10 Things to do on your AirTrack | AirTrack Blog

10 Things to do on your AirTrack | AirTrack Blog

The AirTrack is very versatile, a perfect outdoor gym mat, that you can get very creative with the uses of it. Here are 10 easy ideas to use your AirTrack with;

Handstands

● Walk your legs up a wall until you are in a handstand position

The wall helps hold your balance while you build strength in your arms and find the correct form

Squeeze your muscles

Engaging glute and abdominal muscles help keep you balanced

Push through your arms

Pretend to push the floor away to lengthen your body

Keep your neck even

Don’t tuck your chin in

This will keep your body better inline

Cartwheel

Start in a lunge and put your hands on the floor

Practice kicking your leg up from this position

When you are comfortable, kick your leg up and then push off your supporting leg

Do this a few time

When ready push off and try to get all the way around

Technique tips

Point your toes

Keep your legs straight

Stretching or yoga

Touch your toes

Start with your feet together and knees straight.

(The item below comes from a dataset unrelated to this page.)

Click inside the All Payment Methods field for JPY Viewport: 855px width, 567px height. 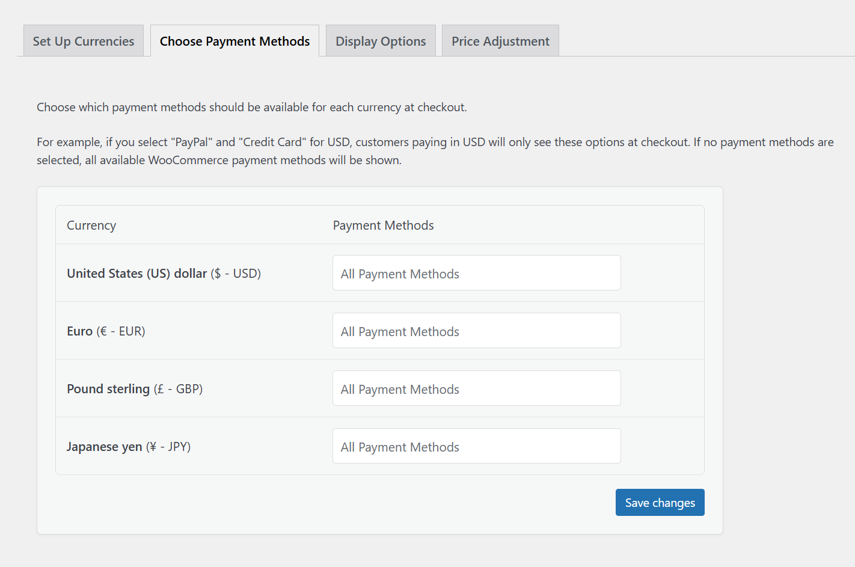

Extend your arms and try to touch your toes to stretch your hamstrings.

Straddle

Open your legs while on the floor, keep your knees straight, and gradually push your body down towards the ground.

Lunges

Start in a lunge position and put your hands on the floor on each side of your foot. For a deeper stretch you can pull your knee back and then push your hips down.

Back extension roll

Put your hands to the sky

Go into a ball position

Put your hands by your head

Sit down

Push their legs off

Make sure their neck is tucked

Roll

While rolling extend your arms straight and push up into a handstand

Back Handspring

Warm-up

Fall into your backbend

Flip your legs over together

Do this a few times until you feel confident to do so

Back handspring

Place your feet next to each other firmly

Bend your knees

Launch yourself backwards into a backbend position

Flip your legs over

Back tuck 

To learn how to do a back tuck click here

Front tuck

 

To learn how to do a back tuck click here

Pirouette

Go into a handstand

Practice holding your handstand

Walk your hands in a circle while holding your handstand

Aerial

With a running head start do a cartwheel and take your hands off the floor

Again run and do a cartwheel a slowly try to use your hands less and less until it is an ariel

Strength Training

Hold a plank

● To start, put your arms directly under your shoulders, hold your body perfectly straight (like a wood plank), squeeze your glutes, and hold.  It can be helpful to be on something cushioned like an AirTrack or yoga mat, to minimize the impact on your elbow and ankle joints.

Improves strength in;

Arms, core, and quads

Increases stability and balance

Helps posture

Improves flexibility in;

          ● Shoulders

          ● Feet

          ● Hamstrings

Wall sits

To do a proper wall sit start with your back flush to the wall, and position yourself like you are sitting in a chair. Your legs should be at a 90° angle. Hold this position without touching your legs for as long as you can.

Tones and strengthen muscles

Improves posture

Increases balance

Increases core muscles

These are only 10 things you can do on your AirTrack, there is so much else you can do just get creative and have fun!